_What you have to do_
The entries below contain a stretch that opens with the line containing "Viewport: 1072px width, 762px height." and closes with the line containing "Click 無効化 under Advanced Custom Fields"; set down that stretch exactly, both ends included, and nothing else.

_Records to use_
※ ※ ※
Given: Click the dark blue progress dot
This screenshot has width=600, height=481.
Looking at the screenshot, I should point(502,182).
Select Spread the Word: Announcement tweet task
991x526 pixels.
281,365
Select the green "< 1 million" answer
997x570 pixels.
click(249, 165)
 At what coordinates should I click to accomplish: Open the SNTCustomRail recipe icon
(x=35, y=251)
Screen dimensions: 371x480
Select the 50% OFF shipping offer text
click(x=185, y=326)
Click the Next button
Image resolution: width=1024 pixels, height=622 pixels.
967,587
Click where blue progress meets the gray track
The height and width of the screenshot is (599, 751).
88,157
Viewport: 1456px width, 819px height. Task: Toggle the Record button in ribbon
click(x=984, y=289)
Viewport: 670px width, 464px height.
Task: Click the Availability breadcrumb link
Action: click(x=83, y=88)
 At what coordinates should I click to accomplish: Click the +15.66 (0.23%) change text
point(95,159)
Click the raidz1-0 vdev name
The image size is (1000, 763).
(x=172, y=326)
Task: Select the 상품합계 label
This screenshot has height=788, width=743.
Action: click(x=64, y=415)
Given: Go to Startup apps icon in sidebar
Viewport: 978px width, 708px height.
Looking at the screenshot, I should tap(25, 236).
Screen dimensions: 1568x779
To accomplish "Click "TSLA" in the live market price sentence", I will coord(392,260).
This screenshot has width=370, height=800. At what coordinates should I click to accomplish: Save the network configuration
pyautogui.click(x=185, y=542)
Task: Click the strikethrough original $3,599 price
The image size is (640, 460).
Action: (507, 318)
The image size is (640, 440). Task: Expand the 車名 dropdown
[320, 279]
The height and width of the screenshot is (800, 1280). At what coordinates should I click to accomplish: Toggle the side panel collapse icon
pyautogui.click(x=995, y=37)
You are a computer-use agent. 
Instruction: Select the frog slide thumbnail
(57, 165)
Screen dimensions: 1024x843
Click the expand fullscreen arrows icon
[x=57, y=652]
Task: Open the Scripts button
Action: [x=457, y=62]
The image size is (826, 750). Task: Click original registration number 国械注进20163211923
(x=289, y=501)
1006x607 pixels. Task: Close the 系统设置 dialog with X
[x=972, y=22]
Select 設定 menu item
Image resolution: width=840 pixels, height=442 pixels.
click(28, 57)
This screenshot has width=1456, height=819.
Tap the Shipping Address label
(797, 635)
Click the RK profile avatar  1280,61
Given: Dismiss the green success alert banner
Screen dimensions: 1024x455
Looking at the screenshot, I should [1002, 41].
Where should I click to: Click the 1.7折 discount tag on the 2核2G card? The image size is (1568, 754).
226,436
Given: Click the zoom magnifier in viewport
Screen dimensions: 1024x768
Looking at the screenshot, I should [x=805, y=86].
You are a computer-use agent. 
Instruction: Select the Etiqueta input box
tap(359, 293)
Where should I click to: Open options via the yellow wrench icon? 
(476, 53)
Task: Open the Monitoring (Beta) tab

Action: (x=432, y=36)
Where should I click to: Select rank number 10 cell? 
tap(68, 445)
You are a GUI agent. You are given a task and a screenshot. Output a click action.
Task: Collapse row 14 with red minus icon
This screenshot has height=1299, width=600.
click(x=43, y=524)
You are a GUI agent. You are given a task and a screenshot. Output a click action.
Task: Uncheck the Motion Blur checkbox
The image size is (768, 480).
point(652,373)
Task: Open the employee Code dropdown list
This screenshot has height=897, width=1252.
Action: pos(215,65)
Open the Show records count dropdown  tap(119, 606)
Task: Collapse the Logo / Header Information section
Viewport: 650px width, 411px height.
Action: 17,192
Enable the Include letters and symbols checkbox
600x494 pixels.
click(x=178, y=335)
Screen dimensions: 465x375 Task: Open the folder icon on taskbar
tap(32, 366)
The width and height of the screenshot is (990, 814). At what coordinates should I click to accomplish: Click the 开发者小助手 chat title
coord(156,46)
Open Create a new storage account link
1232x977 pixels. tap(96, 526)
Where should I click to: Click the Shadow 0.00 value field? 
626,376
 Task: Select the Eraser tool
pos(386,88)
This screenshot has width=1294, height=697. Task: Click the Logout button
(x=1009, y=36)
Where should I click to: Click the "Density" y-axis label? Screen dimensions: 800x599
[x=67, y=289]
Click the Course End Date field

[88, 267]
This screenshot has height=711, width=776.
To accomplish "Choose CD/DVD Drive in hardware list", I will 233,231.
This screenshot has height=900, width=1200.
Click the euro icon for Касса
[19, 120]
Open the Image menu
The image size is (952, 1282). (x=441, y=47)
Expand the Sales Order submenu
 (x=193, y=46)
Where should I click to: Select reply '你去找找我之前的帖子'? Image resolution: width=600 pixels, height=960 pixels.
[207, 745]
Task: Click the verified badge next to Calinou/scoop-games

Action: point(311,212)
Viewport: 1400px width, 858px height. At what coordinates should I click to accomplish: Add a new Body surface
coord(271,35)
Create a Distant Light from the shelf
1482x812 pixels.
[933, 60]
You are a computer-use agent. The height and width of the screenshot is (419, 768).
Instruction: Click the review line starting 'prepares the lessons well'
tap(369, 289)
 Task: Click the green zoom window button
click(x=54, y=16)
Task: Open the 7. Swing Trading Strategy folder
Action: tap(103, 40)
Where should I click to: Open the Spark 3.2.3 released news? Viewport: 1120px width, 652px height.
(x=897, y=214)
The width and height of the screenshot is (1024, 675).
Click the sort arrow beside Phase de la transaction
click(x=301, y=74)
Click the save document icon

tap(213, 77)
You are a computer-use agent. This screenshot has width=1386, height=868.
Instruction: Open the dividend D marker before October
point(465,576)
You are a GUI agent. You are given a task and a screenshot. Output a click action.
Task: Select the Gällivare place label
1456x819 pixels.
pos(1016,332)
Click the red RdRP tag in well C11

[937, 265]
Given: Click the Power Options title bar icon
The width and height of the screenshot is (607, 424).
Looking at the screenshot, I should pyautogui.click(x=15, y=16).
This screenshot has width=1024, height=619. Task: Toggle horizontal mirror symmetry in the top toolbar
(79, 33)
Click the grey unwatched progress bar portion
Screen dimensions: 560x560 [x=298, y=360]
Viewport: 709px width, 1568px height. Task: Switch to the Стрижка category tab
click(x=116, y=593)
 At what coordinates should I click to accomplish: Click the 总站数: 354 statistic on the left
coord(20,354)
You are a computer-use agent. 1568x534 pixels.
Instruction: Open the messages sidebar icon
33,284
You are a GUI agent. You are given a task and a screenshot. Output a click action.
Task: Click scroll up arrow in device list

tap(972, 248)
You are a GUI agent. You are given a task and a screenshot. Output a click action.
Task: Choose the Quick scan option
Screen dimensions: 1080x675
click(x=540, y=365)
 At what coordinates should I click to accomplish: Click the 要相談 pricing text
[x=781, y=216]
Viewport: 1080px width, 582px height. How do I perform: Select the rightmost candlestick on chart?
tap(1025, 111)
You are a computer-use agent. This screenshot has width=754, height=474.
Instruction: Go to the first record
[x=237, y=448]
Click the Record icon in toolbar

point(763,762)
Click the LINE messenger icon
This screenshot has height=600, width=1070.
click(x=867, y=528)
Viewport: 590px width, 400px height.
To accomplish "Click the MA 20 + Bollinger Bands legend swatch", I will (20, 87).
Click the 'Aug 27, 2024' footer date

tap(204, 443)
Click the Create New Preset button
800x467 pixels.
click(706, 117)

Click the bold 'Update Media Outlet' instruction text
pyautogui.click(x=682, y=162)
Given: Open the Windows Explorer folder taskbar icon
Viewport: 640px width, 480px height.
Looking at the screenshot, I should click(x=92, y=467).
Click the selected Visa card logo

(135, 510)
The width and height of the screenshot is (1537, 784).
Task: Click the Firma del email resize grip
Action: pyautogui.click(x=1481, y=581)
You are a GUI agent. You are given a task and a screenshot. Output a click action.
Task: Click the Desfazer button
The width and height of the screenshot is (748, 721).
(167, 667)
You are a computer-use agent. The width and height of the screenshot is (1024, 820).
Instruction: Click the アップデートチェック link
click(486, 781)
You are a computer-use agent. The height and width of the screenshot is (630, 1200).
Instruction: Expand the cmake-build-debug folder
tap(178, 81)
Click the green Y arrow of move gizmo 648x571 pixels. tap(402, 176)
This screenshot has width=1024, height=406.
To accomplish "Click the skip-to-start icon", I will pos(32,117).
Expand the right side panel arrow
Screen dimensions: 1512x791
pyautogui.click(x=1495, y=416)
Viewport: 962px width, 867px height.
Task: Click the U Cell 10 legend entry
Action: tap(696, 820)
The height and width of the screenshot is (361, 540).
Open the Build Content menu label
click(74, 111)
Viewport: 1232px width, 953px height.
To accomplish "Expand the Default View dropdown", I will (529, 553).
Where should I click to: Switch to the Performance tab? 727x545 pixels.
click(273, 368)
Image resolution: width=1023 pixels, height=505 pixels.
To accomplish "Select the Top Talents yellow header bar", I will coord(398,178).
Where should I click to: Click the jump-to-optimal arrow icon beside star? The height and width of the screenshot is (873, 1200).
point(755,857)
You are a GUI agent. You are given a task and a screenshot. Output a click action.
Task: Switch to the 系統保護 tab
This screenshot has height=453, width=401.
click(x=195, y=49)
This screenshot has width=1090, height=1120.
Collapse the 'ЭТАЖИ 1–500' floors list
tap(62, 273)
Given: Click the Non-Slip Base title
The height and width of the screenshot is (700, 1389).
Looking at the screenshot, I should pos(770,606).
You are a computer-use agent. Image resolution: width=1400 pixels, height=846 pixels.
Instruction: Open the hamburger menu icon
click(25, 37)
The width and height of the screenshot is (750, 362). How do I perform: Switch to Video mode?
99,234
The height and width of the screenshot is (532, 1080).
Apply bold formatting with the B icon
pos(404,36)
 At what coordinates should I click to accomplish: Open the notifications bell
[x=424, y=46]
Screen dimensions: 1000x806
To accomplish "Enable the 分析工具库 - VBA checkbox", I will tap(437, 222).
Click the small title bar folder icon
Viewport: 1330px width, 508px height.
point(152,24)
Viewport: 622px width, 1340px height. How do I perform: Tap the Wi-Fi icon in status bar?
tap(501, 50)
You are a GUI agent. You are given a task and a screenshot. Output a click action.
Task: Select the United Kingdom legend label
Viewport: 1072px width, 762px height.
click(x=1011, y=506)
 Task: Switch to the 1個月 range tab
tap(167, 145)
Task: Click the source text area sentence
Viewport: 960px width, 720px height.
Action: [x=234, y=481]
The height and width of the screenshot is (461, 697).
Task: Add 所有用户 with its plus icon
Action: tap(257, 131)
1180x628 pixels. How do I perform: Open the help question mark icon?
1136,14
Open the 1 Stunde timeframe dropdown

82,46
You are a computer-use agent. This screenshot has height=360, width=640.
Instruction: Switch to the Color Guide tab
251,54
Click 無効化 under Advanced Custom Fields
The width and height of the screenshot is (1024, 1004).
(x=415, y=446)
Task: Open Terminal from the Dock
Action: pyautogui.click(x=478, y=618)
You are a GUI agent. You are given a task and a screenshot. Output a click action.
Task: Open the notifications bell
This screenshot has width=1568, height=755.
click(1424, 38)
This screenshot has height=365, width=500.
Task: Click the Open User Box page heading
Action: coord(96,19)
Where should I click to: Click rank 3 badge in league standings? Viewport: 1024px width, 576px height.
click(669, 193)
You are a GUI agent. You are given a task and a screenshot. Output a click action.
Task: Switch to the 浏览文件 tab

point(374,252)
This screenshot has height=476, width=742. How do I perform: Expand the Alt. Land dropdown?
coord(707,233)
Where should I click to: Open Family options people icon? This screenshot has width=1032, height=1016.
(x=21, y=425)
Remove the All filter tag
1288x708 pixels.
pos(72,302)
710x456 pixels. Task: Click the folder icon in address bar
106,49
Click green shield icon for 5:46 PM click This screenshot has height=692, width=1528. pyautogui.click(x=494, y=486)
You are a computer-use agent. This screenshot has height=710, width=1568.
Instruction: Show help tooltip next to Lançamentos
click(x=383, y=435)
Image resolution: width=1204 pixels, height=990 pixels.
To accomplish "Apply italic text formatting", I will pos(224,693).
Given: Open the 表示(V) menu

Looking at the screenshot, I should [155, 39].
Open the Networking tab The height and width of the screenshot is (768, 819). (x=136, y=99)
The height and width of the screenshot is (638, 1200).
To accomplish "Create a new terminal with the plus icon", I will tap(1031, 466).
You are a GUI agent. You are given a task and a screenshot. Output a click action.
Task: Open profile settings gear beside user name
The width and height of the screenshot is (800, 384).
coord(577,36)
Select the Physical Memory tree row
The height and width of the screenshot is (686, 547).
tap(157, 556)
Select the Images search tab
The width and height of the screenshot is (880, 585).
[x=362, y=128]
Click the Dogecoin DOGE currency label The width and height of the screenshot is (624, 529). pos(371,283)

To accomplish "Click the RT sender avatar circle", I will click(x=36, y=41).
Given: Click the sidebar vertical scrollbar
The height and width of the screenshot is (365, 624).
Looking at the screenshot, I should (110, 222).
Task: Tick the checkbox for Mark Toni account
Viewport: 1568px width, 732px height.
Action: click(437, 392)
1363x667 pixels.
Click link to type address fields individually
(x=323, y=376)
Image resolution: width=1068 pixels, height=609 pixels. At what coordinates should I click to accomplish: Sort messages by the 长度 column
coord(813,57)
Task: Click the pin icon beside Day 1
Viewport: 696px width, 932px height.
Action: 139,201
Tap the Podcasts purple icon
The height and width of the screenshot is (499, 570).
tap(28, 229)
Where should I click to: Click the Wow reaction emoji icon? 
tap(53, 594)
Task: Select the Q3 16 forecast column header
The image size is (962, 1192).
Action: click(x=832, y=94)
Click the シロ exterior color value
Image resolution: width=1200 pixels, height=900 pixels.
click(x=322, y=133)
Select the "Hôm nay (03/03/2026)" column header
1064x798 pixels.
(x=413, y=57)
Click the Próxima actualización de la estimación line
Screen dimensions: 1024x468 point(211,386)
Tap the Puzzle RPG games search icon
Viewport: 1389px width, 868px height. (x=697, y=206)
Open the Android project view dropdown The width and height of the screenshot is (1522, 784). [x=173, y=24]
※ ※ ※
_Answer for the task_
Viewport: 1072px width, 762px height.
click(x=1011, y=506)
 Task: Switch to the 1個月 range tab
tap(167, 145)
Task: Click the source text area sentence
Viewport: 960px width, 720px height.
Action: [x=234, y=481]
The height and width of the screenshot is (461, 697).
Task: Add 所有用户 with its plus icon
Action: tap(257, 131)
1180x628 pixels. How do I perform: Open the help question mark icon?
1136,14
Open the 1 Stunde timeframe dropdown

82,46
You are a computer-use agent. This screenshot has height=360, width=640.
Instruction: Switch to the Color Guide tab
251,54
Click 無効化 under Advanced Custom Fields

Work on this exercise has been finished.